Fin24 spoke to Rantho after the Eskom Inquiry wrapped up, at the time Rantho had received final submissions from the public and the committee was compiling a report of the evidence they collected. Rantho had received telephonic threats relating to the inquiry, but said that the police informed her they had tracked down the person who called her, as the caller had not tried to hide the number.
Apart from the challenges of chairing the inquiry, Rantho shared more of her upbringing and journey to Parliament. Born in Jansenville in the Eastern Cape, Rantho said that the town is so small and if you asked for the Kulas (her maiden name) you will find her parents hand her family. “That is the only Kula family.”
Rantho’s political career started in 1976, when she was still a pupil. Teaching time was often disrupted by political developments, she recalled. She eventually matriculated at the Nathaniel Pamla High School in the Bantu State Ciskei. “I joined the ANC Youth league as a member of a branch called Jansenville Youth or JAYCO. And I was serving on the education desk of the ANC Youth League.”
Her interest in the student movement picked up while she was completing her teaching diploma in the 1980s. She later joined the ANC Women’s league after getting married.
Rantho said her move from teaching to politics happened naturally. “It was just a natural thing that happens. You could see what was happening outside and you got involved, by virtue of being in that community.”
Rantho then swiftly moved up the ranks from sitting on branches to provincial leadership.

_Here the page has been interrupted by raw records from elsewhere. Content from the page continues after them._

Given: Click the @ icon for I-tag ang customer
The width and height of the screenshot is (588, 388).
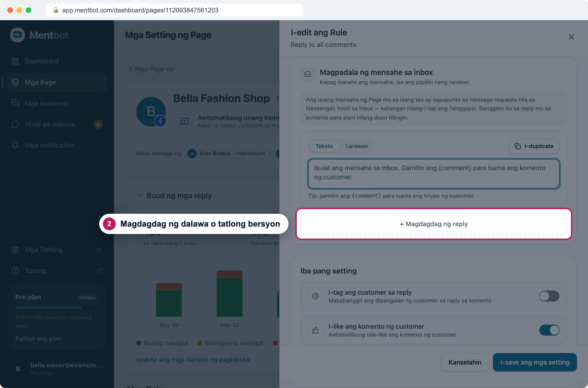Looking at the screenshot, I should (x=316, y=296).
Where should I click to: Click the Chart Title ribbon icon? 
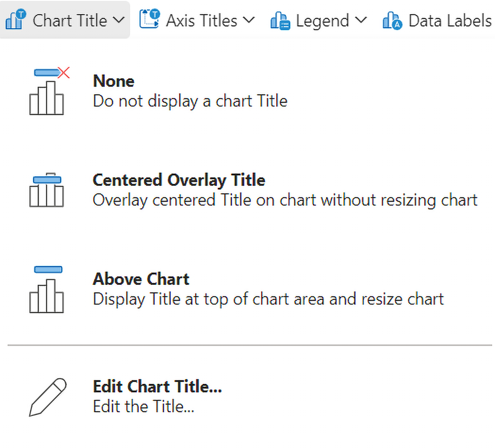pos(16,20)
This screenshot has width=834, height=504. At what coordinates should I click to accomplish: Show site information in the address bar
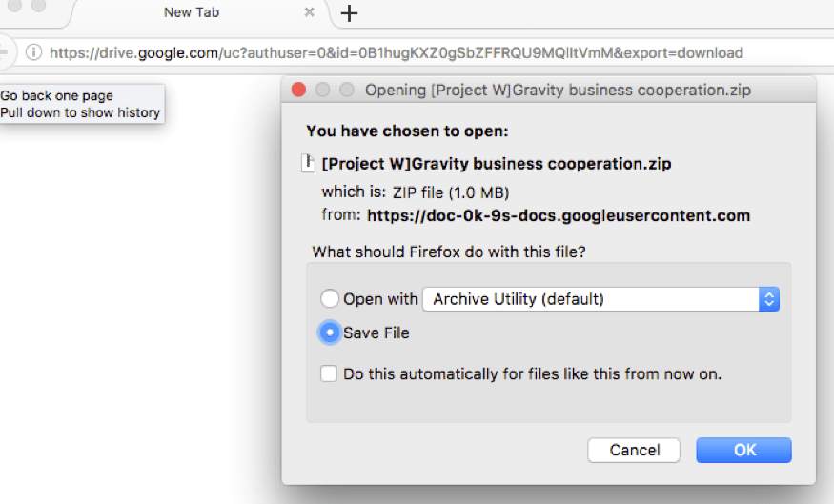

She was elected as an MP in 2009 and is now part of the portfolio committee on public enterprises.
In Rantho’s experience, South Africans are engaged with what’s happening in Parliament. “They will ask you on Parliament issues when they meet you. They will even ask you about a committee that you don’t serve in,” she said. “People really have interest and they need to have interest because Parliament passes laws. Parliament passes budgets.”

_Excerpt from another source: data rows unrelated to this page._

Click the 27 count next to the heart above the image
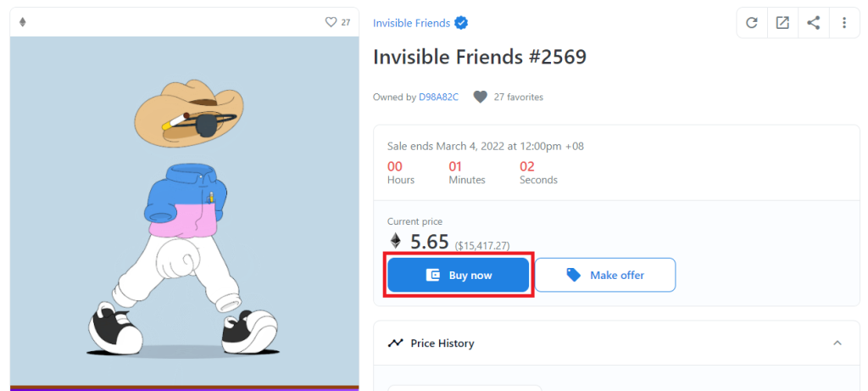Viewport: 868px width, 391px height. (x=346, y=22)

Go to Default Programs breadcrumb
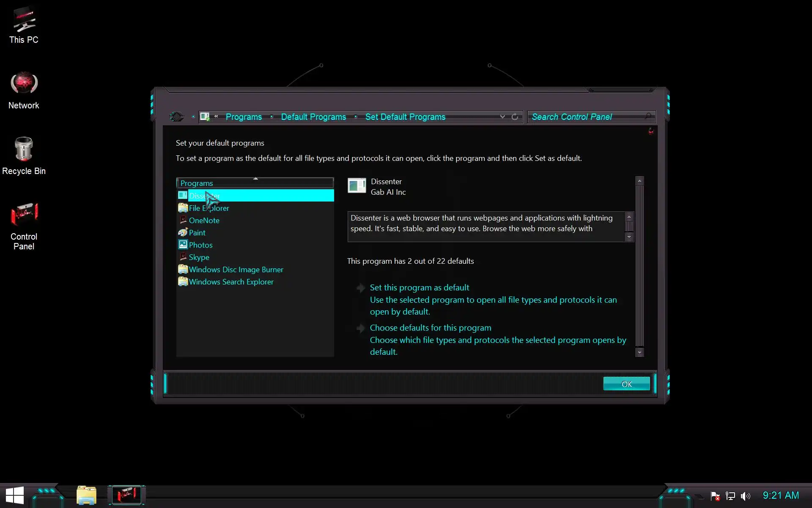(313, 117)
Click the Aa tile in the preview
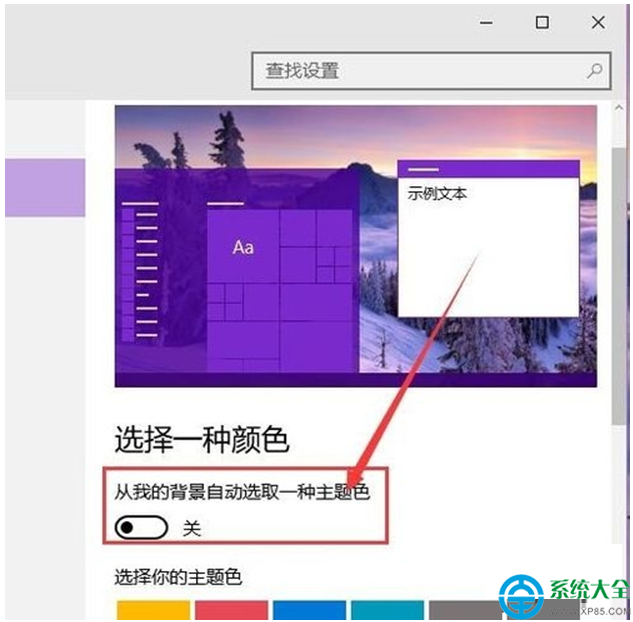 243,246
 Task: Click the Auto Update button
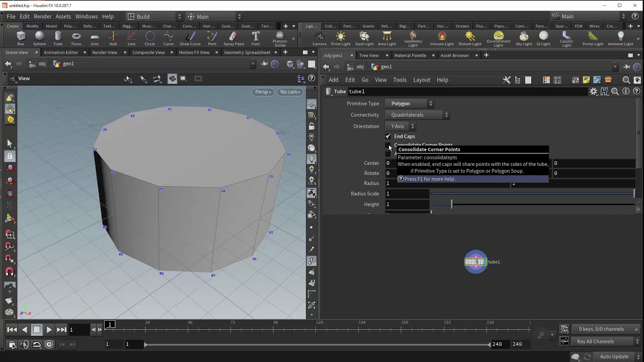(x=614, y=356)
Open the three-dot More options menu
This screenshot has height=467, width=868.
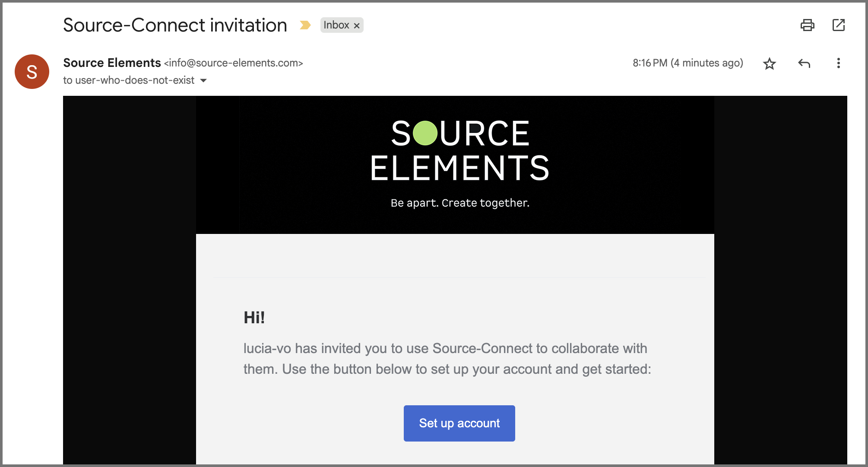[x=838, y=63]
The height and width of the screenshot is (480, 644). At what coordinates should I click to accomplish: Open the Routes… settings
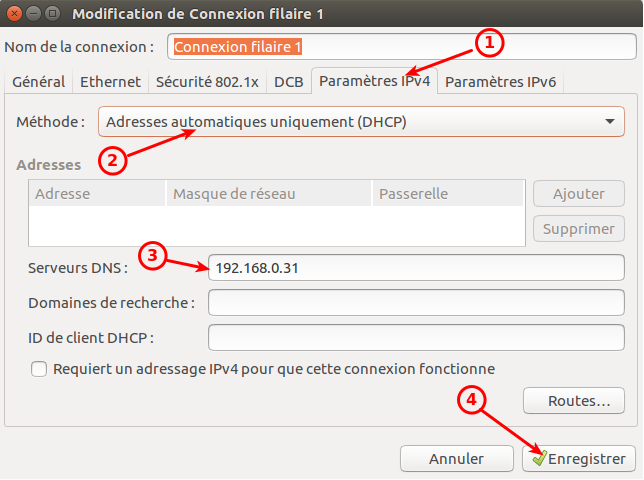click(579, 401)
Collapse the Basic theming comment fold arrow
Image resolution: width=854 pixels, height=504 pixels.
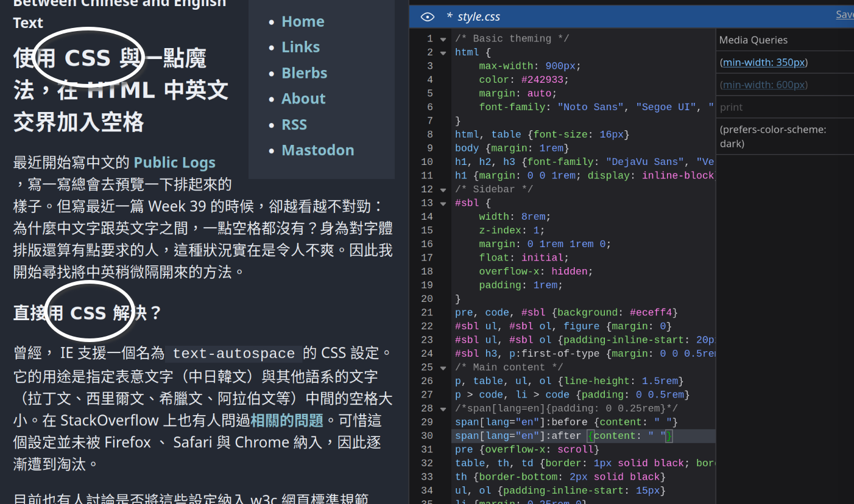pos(443,38)
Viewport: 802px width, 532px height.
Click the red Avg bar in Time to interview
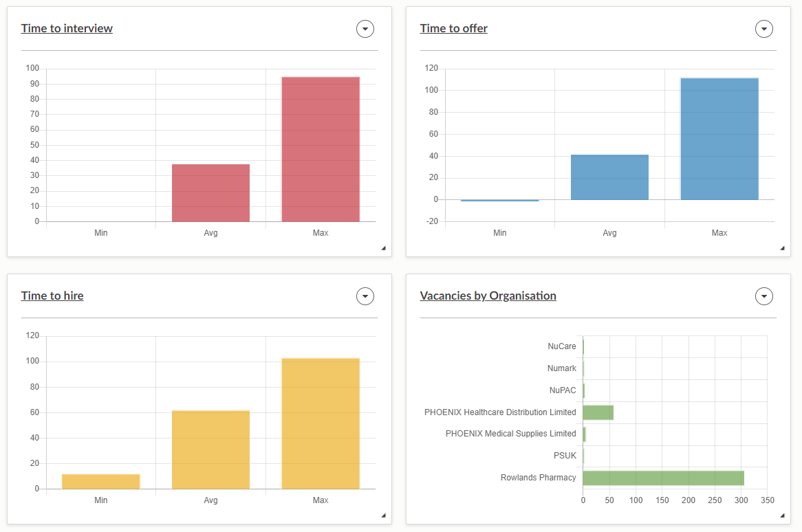tap(210, 193)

People were also interested in the Eskom Inquiry, because Eskom was turning off the lights at municipalities which do not pay, she explained.
“If there was no corruption within the entity, would we find ourselves in the positions that we are in now - like having an inquiry into Eskom?”
Rantho said that the most important message South Africans must take from the inquiry is that corruption is evil. Secondly, in their places of employment they should not be corrupt and that their rights should never be at the expense of others'rights. “There is no right in corruption,” she emphasised.
Chairing the inquiry cost Rantho a few friendships. “I lost some of my friends who do not see that what I am doing as helping the country. Instead they see it as being promoting white monopoly capital.” But similarly many others have encouraged her for what she is doing.
Rantho said she likes to balance the pressure of her job by including time to meet with friends and family. “I like socialising,” she said. “Sometimes when I get to their houses and if they are watching the inquiry- I would ask them to switch off the TV. Then we would interact with ordinary things on the ground.”
As for the lessons she’s learned in her political career, Rantho said that with every step you take, someone is watching you. “Somehow you have an influence – whether bad or good,” she said.
“I try my best to be an ordinary South African… but people will remind me every now and then, wherever I am they will remind me of my work.”